WHAT YOU SHOULD DO:
Write out every one of the records below line for line, changing nothing.

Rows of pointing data
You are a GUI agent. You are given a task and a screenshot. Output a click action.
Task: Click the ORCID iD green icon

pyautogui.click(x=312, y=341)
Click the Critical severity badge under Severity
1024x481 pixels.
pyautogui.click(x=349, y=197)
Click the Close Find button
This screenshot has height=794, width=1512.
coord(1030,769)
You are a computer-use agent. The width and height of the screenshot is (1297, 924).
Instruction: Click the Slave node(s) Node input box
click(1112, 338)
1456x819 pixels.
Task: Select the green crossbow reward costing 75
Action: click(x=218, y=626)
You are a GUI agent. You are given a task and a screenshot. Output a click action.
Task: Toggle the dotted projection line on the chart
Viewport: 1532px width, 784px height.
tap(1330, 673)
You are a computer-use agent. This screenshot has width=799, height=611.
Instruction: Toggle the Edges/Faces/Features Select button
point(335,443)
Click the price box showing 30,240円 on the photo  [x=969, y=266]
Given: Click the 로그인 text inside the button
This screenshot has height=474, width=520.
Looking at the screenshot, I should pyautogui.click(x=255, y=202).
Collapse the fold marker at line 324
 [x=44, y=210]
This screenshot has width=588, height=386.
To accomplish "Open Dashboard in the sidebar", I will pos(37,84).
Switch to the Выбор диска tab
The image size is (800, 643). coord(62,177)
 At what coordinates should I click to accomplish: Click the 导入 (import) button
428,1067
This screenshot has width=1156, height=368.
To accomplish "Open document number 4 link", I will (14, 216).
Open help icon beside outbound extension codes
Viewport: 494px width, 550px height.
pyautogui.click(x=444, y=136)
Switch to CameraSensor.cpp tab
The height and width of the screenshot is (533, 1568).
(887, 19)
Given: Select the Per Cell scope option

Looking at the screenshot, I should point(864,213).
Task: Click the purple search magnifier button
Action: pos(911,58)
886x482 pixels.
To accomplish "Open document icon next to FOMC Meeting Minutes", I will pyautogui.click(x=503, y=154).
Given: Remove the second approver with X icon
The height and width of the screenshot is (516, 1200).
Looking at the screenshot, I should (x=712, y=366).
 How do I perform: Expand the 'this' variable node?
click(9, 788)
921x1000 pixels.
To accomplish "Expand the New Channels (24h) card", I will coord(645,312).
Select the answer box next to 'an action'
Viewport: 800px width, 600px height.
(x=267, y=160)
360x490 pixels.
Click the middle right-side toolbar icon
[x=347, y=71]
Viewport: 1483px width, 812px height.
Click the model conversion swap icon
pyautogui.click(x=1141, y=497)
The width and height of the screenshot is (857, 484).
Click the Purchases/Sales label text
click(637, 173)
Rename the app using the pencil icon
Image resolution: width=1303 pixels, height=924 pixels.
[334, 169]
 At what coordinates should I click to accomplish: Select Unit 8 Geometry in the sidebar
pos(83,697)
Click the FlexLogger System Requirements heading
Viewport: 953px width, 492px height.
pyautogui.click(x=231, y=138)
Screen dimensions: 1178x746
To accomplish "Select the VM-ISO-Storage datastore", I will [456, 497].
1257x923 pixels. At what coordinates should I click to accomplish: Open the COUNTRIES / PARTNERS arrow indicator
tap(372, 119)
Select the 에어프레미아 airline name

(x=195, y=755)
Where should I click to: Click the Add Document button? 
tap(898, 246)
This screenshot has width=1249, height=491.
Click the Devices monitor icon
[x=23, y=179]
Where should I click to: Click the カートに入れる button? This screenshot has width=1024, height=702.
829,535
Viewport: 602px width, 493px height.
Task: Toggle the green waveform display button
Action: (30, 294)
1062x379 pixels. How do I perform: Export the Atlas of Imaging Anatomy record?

EXERCISE RESPONSE:
You are a GUI agent. You are given a task and a screenshot. Output a click action.
Task: Click the ORCID iD green icon

pyautogui.click(x=312, y=341)
Click the Critical severity badge under Severity
1024x481 pixels.
pyautogui.click(x=349, y=197)
Click the Close Find button
This screenshot has height=794, width=1512.
coord(1030,769)
You are a computer-use agent. The width and height of the screenshot is (1297, 924).
Instruction: Click the Slave node(s) Node input box
click(1112, 338)
1456x819 pixels.
Task: Select the green crossbow reward costing 75
Action: click(x=218, y=626)
You are a GUI agent. You are given a task and a screenshot. Output a click action.
Task: Toggle the dotted projection line on the chart
Viewport: 1532px width, 784px height.
tap(1330, 673)
You are a computer-use agent. This screenshot has width=799, height=611.
Instruction: Toggle the Edges/Faces/Features Select button
point(335,443)
Click the price box showing 30,240円 on the photo  [x=969, y=266]
Given: Click the 로그인 text inside the button
This screenshot has height=474, width=520.
Looking at the screenshot, I should pyautogui.click(x=255, y=202).
Collapse the fold marker at line 324
 [x=44, y=210]
This screenshot has width=588, height=386.
To accomplish "Open Dashboard in the sidebar", I will pos(37,84).
Switch to the Выбор диска tab
The image size is (800, 643). coord(62,177)
 At what coordinates should I click to accomplish: Click the 导入 (import) button
428,1067
This screenshot has width=1156, height=368.
To accomplish "Open document number 4 link", I will (14, 216).
Open help icon beside outbound extension codes
Viewport: 494px width, 550px height.
pyautogui.click(x=444, y=136)
Switch to CameraSensor.cpp tab
The height and width of the screenshot is (533, 1568).
(887, 19)
Given: Select the Per Cell scope option

Looking at the screenshot, I should point(864,213).
Task: Click the purple search magnifier button
Action: pos(911,58)
886x482 pixels.
To accomplish "Open document icon next to FOMC Meeting Minutes", I will pyautogui.click(x=503, y=154).
Given: Remove the second approver with X icon
The height and width of the screenshot is (516, 1200).
Looking at the screenshot, I should (x=712, y=366).
 How do I perform: Expand the 'this' variable node?
click(9, 788)
921x1000 pixels.
To accomplish "Expand the New Channels (24h) card", I will coord(645,312).
Select the answer box next to 'an action'
Viewport: 800px width, 600px height.
(x=267, y=160)
360x490 pixels.
Click the middle right-side toolbar icon
[x=347, y=71]
Viewport: 1483px width, 812px height.
Click the model conversion swap icon
pyautogui.click(x=1141, y=497)
The width and height of the screenshot is (857, 484).
Click the Purchases/Sales label text
click(637, 173)
Rename the app using the pencil icon
Image resolution: width=1303 pixels, height=924 pixels.
[334, 169]
 At what coordinates should I click to accomplish: Select Unit 8 Geometry in the sidebar
pos(83,697)
Click the FlexLogger System Requirements heading
Viewport: 953px width, 492px height.
pyautogui.click(x=231, y=138)
Screen dimensions: 1178x746
To accomplish "Select the VM-ISO-Storage datastore", I will [456, 497].
1257x923 pixels. At what coordinates should I click to accomplish: Open the COUNTRIES / PARTNERS arrow indicator
tap(372, 119)
Select the 에어프레미아 airline name

(x=195, y=755)
Where should I click to: Click the Add Document button? 
tap(898, 246)
This screenshot has width=1249, height=491.
Click the Devices monitor icon
[x=23, y=179]
Where should I click to: Click the カートに入れる button? This screenshot has width=1024, height=702.
829,535
Viewport: 602px width, 493px height.
Task: Toggle the green waveform display button
Action: (30, 294)
1062x379 pixels. How do I perform: Export the Atlas of Imaging Anatomy record?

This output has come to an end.